Exercise description: Report how many lines of the data below contain the word "Where", giving only the number.

Dataset rows:

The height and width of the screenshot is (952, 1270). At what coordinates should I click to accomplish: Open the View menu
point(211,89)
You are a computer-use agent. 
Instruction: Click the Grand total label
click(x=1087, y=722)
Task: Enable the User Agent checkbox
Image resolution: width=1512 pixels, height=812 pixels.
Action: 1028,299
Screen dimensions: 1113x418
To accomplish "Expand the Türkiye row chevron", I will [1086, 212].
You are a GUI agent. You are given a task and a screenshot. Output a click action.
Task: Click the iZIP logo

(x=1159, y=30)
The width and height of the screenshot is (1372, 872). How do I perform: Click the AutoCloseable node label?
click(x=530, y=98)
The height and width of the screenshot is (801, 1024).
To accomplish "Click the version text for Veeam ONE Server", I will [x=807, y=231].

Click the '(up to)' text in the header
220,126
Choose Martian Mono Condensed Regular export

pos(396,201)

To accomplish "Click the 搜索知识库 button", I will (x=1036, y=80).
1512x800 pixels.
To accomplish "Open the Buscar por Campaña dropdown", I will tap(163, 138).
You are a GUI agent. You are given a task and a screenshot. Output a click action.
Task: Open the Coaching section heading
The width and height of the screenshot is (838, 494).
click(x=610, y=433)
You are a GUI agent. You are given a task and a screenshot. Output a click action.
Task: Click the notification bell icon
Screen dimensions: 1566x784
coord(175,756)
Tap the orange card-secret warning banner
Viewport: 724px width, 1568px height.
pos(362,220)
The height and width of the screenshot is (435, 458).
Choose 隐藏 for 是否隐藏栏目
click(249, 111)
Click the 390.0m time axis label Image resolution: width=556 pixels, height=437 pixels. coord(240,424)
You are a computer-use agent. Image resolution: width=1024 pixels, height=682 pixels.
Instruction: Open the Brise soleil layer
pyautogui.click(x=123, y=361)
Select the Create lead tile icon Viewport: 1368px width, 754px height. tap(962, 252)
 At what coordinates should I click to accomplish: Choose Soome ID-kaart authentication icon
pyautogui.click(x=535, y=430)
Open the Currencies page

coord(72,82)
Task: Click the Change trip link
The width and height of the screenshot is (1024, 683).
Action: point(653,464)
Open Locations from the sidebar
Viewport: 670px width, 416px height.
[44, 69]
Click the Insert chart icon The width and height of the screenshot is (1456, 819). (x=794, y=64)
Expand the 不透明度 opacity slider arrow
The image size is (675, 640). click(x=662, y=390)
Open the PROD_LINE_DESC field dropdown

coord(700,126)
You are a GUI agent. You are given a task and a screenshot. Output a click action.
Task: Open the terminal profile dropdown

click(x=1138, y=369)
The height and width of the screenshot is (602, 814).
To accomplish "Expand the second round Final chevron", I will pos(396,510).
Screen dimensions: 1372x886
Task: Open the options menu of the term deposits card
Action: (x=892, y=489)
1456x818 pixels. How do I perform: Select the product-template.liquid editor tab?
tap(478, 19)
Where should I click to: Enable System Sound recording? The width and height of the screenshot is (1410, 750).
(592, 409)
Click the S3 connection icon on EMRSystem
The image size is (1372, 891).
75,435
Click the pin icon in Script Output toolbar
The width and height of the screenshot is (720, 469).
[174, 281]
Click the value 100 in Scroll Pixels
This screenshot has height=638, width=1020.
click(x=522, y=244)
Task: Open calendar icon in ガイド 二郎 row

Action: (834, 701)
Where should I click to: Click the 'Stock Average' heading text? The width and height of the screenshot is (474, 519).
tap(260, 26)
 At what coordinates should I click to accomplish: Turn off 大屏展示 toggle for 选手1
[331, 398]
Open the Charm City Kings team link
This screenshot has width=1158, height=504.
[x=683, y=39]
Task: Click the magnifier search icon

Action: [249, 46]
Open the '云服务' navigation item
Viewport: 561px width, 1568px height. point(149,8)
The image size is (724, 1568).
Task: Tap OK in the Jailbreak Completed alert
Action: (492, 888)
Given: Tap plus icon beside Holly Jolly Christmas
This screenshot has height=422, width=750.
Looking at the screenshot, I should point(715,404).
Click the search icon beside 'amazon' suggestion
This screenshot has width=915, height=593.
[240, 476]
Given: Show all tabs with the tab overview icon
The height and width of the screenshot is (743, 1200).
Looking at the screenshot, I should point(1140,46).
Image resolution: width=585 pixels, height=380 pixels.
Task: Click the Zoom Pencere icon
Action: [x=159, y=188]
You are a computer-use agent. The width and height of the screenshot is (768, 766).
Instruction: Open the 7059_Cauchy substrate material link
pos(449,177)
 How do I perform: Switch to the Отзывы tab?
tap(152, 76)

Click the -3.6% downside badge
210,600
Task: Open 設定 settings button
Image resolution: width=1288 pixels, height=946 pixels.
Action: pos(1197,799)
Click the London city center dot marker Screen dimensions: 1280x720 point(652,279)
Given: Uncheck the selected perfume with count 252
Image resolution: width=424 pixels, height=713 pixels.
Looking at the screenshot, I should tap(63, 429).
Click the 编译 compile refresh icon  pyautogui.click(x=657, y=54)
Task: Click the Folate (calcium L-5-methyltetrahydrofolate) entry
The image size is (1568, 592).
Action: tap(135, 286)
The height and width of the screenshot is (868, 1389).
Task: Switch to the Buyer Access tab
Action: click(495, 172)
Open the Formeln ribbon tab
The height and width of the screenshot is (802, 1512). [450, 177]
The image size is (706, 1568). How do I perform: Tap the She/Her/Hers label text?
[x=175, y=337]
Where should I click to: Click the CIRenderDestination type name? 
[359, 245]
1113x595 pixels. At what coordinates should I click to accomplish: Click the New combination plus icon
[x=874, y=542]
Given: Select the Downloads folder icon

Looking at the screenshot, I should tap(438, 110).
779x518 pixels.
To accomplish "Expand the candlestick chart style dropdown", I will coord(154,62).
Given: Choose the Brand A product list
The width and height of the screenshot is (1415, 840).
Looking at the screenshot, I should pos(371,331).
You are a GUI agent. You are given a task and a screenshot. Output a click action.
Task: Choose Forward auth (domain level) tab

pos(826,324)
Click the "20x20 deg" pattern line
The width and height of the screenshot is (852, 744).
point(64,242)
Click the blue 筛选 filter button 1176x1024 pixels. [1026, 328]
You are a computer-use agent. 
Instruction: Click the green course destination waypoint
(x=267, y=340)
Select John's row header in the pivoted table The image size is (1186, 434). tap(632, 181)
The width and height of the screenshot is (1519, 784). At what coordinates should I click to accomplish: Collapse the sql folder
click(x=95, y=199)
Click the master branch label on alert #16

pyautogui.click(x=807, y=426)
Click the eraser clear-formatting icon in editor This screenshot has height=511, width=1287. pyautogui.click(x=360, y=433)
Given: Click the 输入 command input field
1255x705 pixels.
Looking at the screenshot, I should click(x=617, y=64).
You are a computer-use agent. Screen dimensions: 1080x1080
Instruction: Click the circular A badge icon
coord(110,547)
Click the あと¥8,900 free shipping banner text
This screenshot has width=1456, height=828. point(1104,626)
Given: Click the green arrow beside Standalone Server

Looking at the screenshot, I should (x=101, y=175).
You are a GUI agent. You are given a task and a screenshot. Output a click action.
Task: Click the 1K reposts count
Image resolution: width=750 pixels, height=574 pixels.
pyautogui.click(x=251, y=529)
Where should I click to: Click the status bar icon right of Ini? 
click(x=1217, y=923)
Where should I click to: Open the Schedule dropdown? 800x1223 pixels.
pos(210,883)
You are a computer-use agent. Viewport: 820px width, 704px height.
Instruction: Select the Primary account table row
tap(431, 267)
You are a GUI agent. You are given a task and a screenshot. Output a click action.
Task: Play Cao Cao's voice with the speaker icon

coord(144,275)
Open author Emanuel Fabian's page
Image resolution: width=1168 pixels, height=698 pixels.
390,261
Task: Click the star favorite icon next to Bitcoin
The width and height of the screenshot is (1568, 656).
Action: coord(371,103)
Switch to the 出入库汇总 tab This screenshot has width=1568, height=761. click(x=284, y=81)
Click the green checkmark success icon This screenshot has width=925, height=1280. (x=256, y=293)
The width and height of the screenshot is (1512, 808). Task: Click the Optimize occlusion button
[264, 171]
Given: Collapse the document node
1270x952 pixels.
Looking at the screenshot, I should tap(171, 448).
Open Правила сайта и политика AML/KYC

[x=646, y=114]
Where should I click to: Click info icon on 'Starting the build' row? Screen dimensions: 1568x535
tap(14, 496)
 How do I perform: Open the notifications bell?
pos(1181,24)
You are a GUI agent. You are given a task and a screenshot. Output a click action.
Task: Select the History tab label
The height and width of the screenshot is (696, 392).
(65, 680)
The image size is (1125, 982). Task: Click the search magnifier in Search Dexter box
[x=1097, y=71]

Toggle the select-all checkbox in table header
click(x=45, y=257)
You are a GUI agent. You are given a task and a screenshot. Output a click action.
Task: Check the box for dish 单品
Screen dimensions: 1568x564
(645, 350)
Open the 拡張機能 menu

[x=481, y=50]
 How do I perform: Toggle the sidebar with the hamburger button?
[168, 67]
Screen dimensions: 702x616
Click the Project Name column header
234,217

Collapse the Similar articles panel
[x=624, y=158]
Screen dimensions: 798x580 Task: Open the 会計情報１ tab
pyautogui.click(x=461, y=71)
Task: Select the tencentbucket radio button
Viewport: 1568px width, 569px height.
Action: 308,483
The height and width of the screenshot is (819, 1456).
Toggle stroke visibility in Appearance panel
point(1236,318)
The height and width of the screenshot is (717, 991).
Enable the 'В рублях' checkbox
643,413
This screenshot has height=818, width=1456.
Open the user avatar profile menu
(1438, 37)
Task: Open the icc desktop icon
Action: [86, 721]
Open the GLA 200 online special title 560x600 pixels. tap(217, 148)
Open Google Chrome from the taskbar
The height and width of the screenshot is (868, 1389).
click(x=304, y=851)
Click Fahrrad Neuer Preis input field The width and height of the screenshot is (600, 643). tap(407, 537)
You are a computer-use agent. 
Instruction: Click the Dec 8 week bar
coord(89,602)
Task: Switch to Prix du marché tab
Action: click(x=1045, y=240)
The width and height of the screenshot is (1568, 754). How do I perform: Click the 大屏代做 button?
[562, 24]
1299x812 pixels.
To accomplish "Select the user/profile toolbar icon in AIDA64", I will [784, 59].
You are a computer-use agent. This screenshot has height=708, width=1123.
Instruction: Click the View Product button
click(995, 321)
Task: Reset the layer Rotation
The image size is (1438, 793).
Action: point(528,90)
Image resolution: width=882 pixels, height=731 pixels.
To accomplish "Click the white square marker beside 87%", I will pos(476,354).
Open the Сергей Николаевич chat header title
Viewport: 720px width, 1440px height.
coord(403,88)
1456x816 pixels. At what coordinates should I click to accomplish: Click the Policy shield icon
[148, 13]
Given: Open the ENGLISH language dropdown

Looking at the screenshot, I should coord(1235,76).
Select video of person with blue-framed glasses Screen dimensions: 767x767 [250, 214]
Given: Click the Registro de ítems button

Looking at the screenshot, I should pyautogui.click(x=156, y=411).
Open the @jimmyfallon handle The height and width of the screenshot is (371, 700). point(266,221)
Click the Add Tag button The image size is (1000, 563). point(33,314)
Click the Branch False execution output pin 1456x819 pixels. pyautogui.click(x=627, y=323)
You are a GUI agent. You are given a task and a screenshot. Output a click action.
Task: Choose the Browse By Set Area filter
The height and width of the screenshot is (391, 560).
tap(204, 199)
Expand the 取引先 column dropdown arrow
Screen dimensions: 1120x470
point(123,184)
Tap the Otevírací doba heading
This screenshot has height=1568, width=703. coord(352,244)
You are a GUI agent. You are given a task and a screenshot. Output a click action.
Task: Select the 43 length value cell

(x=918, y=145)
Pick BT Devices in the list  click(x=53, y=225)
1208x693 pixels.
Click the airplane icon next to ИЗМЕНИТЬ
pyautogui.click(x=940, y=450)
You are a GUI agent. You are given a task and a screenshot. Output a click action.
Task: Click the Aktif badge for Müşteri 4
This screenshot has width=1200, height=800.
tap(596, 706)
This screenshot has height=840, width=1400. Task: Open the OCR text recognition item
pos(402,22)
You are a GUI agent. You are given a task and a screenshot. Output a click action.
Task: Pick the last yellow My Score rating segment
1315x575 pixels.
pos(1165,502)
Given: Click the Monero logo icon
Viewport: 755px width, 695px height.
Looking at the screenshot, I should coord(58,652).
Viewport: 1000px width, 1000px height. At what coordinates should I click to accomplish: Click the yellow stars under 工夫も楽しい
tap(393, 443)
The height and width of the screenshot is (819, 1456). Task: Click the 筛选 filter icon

Exercise output: 6